Charlie nodded his head enthusiastically. “Versus Seahawks, ladies!”
“Seahawks?” said Isla
, tilting her head. “Like the bird?”
Charlie nodded again. “Versus Buzzards,” he added hopefully.
The girls stared blankly at him.
Charlie dropped his head to his forearms. “Ladies, please,” he implored. “You’ve got to watch the local games. Sunday night soccer. It’s important.”
There was a brief pause before Isla spoke. “Charlie,” she began sunnily, “did you ever hear from Kaden?”
Charlie suddenly turned rigid. “What? Why? I mean, no!” He looked awkwardly to Maggie, who in turn stared down at her desk.
Charlie was the only other non-Tomlins who had been present that night Kaden had disappeared.
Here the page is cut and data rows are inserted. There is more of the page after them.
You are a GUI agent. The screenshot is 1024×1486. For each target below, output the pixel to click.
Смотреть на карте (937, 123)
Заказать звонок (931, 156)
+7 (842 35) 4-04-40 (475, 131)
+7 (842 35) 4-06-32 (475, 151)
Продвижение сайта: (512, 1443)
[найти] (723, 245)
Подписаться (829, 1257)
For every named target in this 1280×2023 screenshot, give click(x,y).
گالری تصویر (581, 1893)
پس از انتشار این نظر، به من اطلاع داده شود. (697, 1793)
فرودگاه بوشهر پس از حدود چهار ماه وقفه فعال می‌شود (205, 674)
Fortunately, Charlie’s loyalty lay with Joel. “No way. Nada.”
“I thought we were never going to speak about this again,” Maggie quickly cut in. “Ever.”
Isla pouted and returned her attention to her paper. As soon as Isla’s eyes were down, Maggie and Charlie swapped an uncomfortable glance.
“Awk-ward,” Charlie mouthed.
Maggie nodded. She glanced to the clock again, watching intently as the second hand approached the five-minute mark.
“And . . . time!” she announced gleefully. She stood up just as the classroom door opened and Mr Fitzpatrick strode in with his purple scarf wrapped all the way up to his red nose.
Isla grinned and gave Maggie the thumbs-up sign.
Maggie groaned and slumped back down into her chair.
“JOEL?” EVAN CALLED from somewhere inside the mansion.
Joel looked up from the book he’d been reading. “Kitchen,” he yelled through a mouthful of toast.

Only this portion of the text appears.